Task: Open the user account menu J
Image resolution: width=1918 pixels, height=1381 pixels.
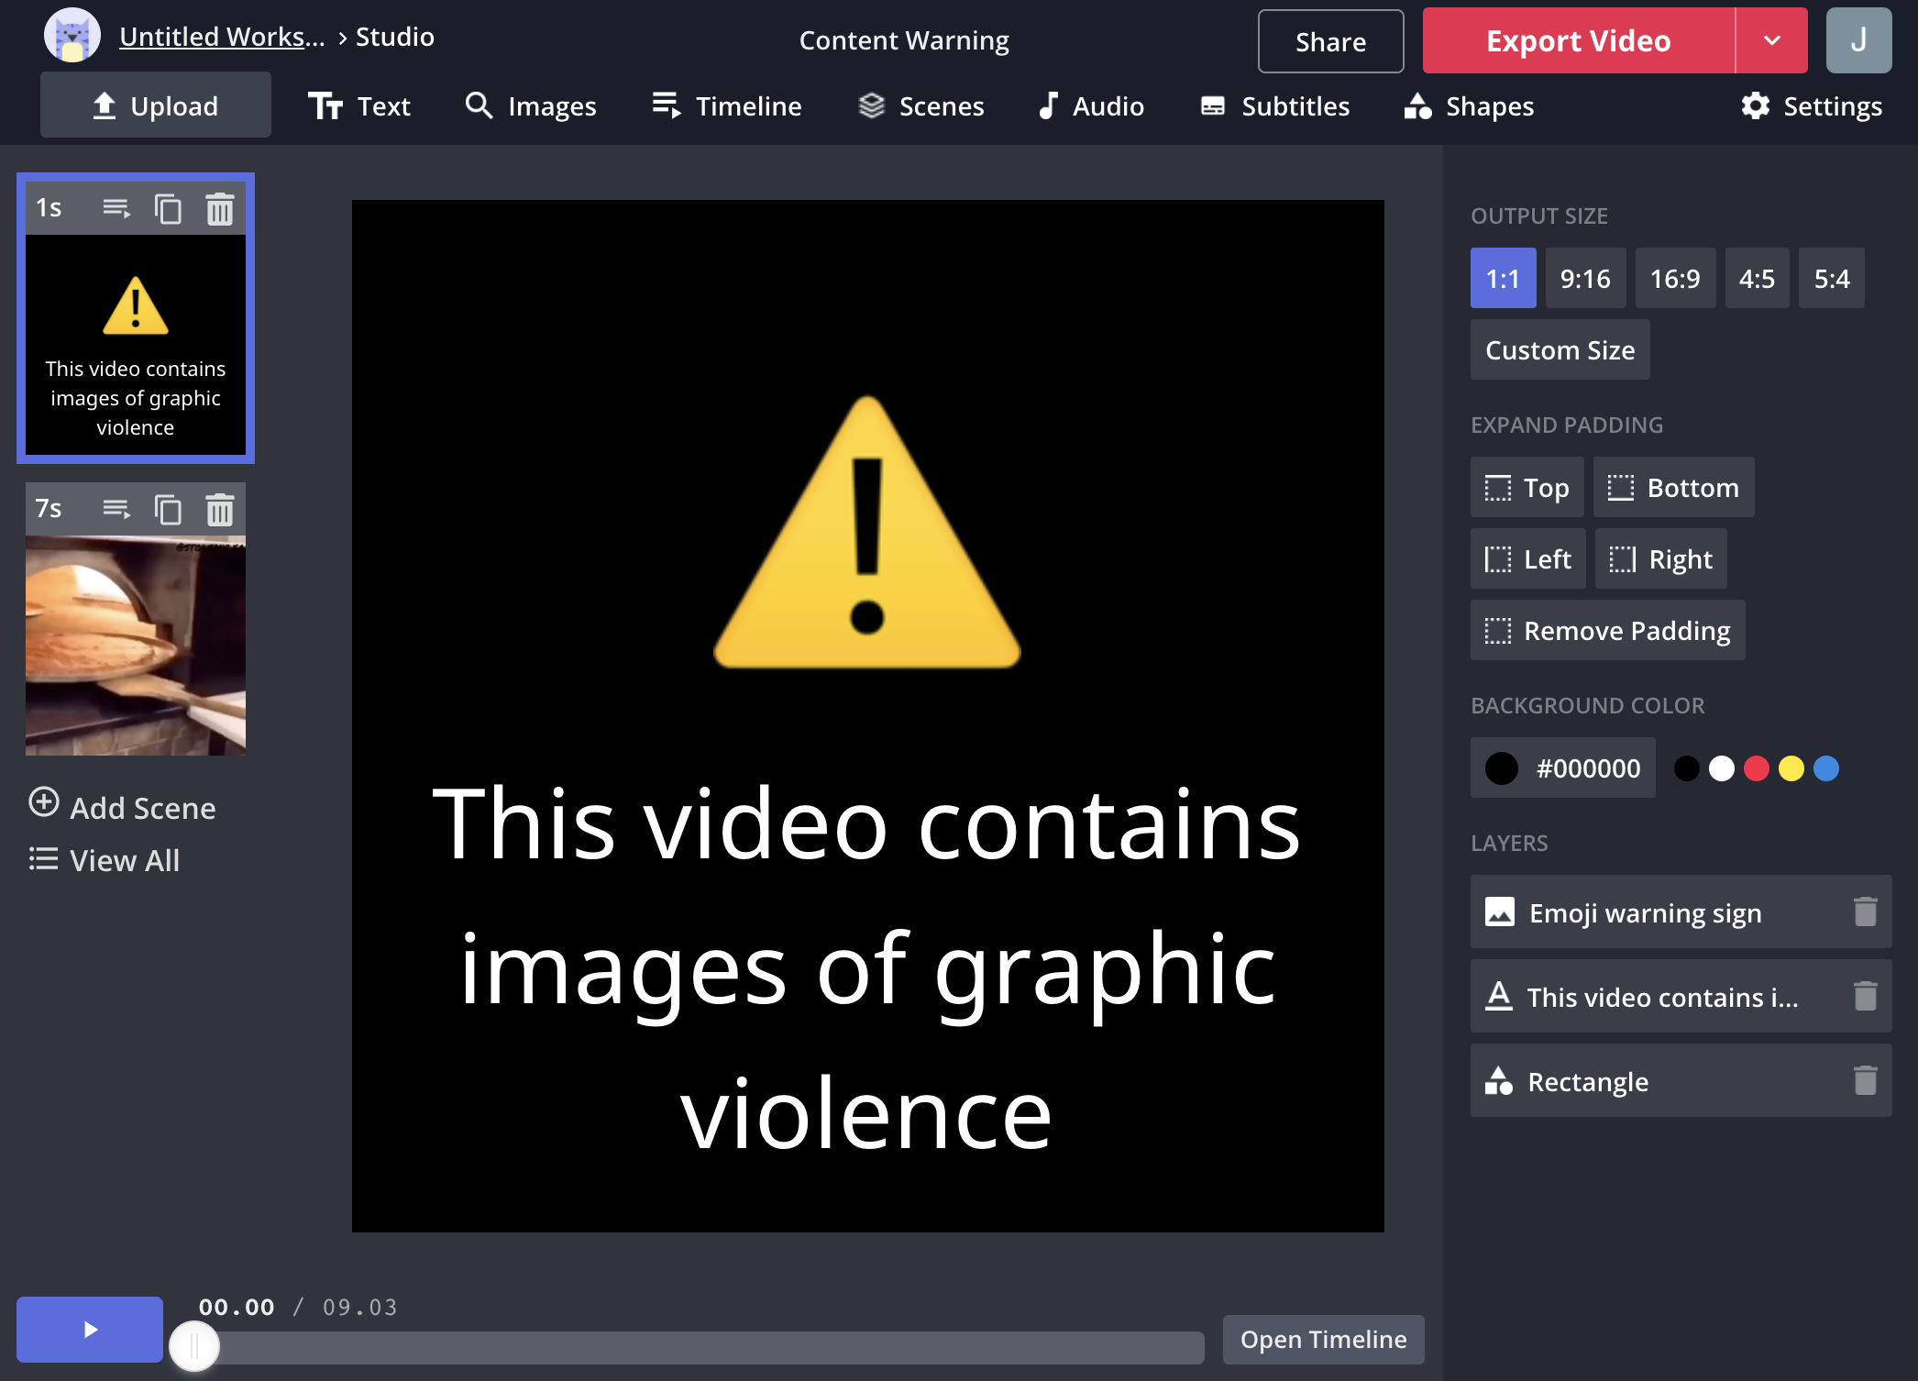Action: click(x=1858, y=41)
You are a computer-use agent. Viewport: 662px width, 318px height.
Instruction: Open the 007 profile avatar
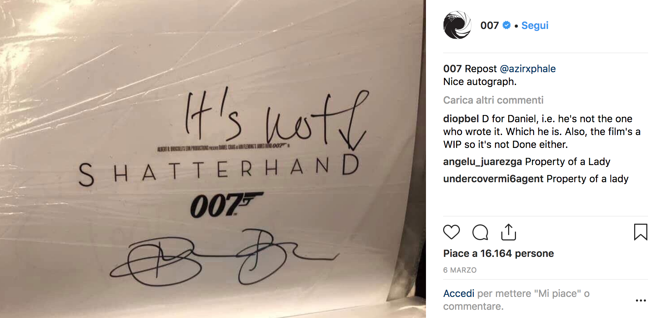(x=457, y=25)
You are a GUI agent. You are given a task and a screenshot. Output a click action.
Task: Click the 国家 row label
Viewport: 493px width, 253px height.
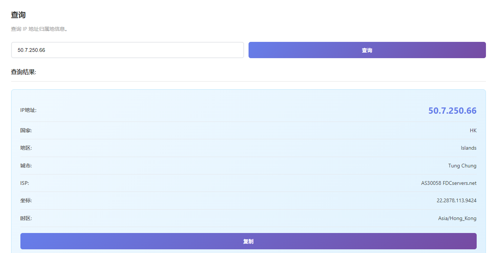coord(26,130)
────
§ What this task involves: Write out every line of these records again, including the requests, but multiply each coordinate in the answers by 2.6 and round it to a whole number, with halves rounded up. Leave the pictures out of your answer.

§ Solution to this exercise:
Task: Open the user account menu J
Image resolution: width=1918 pixels, height=1381 pixels.
Action: click(x=4831, y=107)
You are a computer-use agent. Viewport: 662px width, 318px height.
Instruction: Open the 007 profile avatar
(x=1188, y=65)
You are a GUI agent. You are given a task and a screenshot. Output a click action.
Task: Click the 国家 row label
Viewport: 493px width, 253px height.
coord(68,338)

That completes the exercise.